BRIEF: When the line with "vergeliking.nl (1040, 2008)" is reached, include it and stop; before that, copy each line of the listing exactly from the first.

MATERIAL FOR THIS EXERCISE:
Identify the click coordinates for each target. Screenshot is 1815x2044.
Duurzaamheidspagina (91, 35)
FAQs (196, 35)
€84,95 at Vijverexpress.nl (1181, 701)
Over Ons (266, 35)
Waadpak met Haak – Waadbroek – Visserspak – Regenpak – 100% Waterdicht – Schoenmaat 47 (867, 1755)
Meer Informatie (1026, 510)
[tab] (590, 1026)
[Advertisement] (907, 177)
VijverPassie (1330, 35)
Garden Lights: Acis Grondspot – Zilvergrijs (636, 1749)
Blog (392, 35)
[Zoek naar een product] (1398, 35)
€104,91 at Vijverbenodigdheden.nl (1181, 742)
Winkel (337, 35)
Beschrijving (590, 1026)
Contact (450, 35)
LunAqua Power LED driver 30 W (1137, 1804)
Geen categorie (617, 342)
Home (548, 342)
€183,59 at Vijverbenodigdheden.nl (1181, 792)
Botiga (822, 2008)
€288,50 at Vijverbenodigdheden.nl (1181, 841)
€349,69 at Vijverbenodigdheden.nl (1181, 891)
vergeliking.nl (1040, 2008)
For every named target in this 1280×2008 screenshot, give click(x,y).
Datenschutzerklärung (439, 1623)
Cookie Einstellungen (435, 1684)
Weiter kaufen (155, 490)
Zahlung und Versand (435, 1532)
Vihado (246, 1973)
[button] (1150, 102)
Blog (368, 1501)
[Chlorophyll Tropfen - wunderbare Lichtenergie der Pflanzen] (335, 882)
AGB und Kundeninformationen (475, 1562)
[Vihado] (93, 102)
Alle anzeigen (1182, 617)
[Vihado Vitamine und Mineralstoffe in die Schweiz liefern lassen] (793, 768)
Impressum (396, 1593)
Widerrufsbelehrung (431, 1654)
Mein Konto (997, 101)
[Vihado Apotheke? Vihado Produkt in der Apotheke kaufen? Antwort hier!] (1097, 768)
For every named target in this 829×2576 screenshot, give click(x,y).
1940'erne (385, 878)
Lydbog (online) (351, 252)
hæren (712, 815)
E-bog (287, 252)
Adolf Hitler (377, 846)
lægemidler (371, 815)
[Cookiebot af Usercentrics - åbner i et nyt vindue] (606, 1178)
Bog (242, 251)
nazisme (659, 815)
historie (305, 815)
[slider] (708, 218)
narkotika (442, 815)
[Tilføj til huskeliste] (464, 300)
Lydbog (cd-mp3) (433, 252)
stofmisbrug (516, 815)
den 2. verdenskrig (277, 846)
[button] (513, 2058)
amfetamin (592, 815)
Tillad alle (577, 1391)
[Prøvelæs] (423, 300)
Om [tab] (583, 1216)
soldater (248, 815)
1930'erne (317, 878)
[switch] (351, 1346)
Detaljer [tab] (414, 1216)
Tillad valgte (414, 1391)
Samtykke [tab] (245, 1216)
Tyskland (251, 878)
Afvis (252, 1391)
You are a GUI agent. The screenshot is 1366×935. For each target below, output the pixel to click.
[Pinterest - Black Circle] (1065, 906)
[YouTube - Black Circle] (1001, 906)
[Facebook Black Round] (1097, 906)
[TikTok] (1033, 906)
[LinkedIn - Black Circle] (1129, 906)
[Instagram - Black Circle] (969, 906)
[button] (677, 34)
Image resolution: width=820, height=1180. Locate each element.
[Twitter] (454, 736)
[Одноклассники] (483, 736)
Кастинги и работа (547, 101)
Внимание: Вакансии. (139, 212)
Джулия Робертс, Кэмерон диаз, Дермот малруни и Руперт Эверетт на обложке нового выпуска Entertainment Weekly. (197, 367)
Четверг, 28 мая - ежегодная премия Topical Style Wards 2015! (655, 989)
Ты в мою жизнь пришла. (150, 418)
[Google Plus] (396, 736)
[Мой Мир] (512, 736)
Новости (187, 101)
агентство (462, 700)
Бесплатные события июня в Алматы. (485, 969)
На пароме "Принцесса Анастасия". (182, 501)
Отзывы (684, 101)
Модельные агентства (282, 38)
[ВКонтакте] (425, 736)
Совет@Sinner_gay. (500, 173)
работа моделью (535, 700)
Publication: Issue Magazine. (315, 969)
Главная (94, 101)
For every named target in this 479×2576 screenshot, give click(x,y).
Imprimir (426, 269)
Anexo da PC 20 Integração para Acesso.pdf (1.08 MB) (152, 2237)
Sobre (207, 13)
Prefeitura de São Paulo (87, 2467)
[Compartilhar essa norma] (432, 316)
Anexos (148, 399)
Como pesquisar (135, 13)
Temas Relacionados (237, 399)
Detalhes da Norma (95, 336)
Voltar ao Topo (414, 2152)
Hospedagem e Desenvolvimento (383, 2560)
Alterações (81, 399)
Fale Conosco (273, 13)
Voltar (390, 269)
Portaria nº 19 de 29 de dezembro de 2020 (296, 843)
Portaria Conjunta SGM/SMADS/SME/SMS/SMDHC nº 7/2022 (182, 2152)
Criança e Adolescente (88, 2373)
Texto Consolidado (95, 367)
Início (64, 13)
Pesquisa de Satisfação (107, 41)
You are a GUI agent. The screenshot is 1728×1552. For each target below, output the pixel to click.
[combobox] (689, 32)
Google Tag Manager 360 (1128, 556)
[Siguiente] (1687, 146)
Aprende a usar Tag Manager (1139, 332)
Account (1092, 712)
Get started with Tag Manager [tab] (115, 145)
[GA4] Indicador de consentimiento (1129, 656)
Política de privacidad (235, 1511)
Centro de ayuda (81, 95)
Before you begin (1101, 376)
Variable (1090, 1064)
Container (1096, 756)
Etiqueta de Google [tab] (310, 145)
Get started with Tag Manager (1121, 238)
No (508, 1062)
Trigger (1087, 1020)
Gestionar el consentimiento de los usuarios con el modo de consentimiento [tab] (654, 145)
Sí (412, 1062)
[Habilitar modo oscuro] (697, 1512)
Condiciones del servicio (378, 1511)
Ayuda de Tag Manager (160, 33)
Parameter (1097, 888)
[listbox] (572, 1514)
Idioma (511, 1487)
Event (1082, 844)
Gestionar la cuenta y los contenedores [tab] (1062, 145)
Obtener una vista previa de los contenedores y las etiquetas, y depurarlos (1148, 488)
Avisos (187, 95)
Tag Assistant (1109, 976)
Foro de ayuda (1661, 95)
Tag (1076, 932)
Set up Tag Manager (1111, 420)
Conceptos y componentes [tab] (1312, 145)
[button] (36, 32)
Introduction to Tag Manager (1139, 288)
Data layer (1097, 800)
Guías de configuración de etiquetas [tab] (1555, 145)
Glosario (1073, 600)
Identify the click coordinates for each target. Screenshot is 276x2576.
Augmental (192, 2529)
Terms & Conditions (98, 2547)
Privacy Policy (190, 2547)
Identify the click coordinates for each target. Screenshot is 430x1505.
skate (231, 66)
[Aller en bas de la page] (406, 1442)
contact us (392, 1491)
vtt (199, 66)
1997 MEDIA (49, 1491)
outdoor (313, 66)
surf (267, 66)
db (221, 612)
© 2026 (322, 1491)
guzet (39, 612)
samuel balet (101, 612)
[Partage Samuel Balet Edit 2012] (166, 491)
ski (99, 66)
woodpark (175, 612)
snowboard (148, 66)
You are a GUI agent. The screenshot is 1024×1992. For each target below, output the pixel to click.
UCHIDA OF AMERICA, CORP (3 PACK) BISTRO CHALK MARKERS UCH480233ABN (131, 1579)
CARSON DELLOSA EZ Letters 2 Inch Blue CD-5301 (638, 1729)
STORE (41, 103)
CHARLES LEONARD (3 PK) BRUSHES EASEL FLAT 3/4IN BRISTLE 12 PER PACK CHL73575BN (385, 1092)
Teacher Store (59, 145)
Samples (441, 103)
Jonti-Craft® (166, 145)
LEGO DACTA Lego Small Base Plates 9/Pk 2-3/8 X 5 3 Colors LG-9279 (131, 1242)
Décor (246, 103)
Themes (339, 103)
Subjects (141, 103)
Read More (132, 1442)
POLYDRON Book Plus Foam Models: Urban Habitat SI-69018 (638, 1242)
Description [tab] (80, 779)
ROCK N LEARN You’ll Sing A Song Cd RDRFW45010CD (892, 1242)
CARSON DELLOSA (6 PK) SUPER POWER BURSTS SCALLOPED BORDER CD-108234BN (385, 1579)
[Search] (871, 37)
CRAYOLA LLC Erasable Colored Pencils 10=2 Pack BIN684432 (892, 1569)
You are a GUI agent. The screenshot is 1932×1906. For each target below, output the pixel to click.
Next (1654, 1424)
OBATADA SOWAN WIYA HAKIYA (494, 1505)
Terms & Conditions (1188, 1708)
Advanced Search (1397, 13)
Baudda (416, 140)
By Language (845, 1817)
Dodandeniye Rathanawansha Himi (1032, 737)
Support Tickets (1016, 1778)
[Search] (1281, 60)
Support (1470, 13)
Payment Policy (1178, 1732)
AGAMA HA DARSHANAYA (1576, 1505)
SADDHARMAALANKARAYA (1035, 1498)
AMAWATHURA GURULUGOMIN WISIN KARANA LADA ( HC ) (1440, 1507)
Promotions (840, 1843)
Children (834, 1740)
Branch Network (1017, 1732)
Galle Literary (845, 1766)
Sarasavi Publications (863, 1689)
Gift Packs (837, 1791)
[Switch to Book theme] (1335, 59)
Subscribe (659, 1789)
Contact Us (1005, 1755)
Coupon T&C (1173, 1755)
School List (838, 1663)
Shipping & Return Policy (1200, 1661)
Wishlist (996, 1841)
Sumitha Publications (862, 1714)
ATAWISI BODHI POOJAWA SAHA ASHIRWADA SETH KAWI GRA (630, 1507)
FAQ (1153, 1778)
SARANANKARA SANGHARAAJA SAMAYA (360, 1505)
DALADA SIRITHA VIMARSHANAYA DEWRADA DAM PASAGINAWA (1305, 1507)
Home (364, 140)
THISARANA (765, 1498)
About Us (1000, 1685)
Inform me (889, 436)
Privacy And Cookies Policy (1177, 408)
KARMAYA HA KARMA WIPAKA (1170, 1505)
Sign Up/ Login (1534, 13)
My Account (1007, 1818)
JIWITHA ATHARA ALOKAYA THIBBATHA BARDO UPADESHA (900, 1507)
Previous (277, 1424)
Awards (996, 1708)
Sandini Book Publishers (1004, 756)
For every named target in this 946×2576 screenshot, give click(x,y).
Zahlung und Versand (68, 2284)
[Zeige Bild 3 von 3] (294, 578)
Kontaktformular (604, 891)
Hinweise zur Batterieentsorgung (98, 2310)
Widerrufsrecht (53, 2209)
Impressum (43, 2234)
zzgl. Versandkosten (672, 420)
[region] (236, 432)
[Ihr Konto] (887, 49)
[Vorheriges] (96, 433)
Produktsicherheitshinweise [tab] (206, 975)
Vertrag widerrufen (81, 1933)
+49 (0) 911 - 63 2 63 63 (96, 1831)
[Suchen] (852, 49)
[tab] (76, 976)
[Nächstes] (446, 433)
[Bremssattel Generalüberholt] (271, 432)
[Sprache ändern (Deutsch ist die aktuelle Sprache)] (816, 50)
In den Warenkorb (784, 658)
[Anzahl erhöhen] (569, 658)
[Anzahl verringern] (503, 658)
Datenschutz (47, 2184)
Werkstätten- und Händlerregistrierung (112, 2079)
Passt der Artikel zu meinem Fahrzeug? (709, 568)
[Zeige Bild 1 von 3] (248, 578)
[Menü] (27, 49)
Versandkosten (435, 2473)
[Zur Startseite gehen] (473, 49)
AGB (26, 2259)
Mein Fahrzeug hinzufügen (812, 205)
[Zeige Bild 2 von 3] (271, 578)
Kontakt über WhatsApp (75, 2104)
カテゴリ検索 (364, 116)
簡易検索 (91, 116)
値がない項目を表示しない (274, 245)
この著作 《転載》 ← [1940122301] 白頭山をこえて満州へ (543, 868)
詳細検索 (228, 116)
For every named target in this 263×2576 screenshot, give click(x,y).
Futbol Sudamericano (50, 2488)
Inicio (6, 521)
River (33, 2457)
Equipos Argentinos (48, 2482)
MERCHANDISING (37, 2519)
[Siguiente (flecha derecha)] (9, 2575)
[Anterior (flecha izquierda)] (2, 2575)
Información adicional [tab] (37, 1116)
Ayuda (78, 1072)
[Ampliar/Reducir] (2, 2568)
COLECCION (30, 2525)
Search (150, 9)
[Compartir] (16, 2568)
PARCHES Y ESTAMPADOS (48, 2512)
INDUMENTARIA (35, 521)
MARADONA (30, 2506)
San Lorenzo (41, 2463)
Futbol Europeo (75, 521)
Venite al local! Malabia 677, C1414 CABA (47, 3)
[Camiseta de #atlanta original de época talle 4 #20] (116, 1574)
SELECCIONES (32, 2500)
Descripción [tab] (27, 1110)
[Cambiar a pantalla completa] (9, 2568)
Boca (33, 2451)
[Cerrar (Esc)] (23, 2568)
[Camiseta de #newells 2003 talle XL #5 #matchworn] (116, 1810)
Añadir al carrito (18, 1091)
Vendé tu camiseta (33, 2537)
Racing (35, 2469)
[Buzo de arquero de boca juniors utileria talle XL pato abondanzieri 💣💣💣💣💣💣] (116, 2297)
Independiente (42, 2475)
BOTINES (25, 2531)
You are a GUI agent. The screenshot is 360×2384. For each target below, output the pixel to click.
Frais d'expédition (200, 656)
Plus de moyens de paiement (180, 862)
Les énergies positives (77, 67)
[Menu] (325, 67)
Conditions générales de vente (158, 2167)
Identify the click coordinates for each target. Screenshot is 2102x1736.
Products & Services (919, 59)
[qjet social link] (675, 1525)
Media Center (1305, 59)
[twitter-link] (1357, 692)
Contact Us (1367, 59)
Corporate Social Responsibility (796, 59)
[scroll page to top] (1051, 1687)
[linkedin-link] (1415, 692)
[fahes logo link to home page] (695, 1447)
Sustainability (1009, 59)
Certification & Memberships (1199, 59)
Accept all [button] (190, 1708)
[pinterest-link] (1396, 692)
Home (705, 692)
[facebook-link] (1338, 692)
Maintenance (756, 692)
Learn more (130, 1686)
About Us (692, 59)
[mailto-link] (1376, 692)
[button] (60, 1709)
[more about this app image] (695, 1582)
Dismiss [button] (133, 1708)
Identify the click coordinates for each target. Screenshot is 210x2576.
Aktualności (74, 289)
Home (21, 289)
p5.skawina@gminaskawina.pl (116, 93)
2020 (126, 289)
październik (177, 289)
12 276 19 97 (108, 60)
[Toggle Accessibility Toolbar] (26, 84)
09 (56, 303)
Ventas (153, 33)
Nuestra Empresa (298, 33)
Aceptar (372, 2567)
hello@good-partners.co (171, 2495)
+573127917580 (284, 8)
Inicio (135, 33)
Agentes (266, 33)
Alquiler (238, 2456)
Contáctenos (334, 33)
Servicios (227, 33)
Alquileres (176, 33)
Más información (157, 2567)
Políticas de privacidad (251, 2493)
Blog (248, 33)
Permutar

YOUR RESPONSE:
Identify the click coordinates for each target. Screenshot is 1815x2044.
Duurzaamheidspagina (91, 35)
FAQs (196, 35)
€84,95 at Vijverexpress.nl (1181, 701)
Over Ons (266, 35)
Waadpak met Haak – Waadbroek – Visserspak – Regenpak – 100% Waterdicht – Schoenmaat 47 (867, 1755)
Meer Informatie (1026, 510)
[tab] (590, 1026)
[Advertisement] (907, 177)
VijverPassie (1330, 35)
Garden Lights: Acis Grondspot – Zilvergrijs (636, 1749)
Blog (392, 35)
[Zoek naar een product] (1398, 35)
€104,91 at Vijverbenodigdheden.nl (1181, 742)
Winkel (337, 35)
Beschrijving (590, 1026)
Contact (450, 35)
LunAqua Power LED driver 30 W (1137, 1804)
Geen categorie (617, 342)
Home (548, 342)
€183,59 at Vijverbenodigdheden.nl (1181, 792)
Botiga (822, 2008)
€288,50 at Vijverbenodigdheden.nl (1181, 841)
€349,69 at Vijverbenodigdheden.nl (1181, 891)
vergeliking.nl (1040, 2008)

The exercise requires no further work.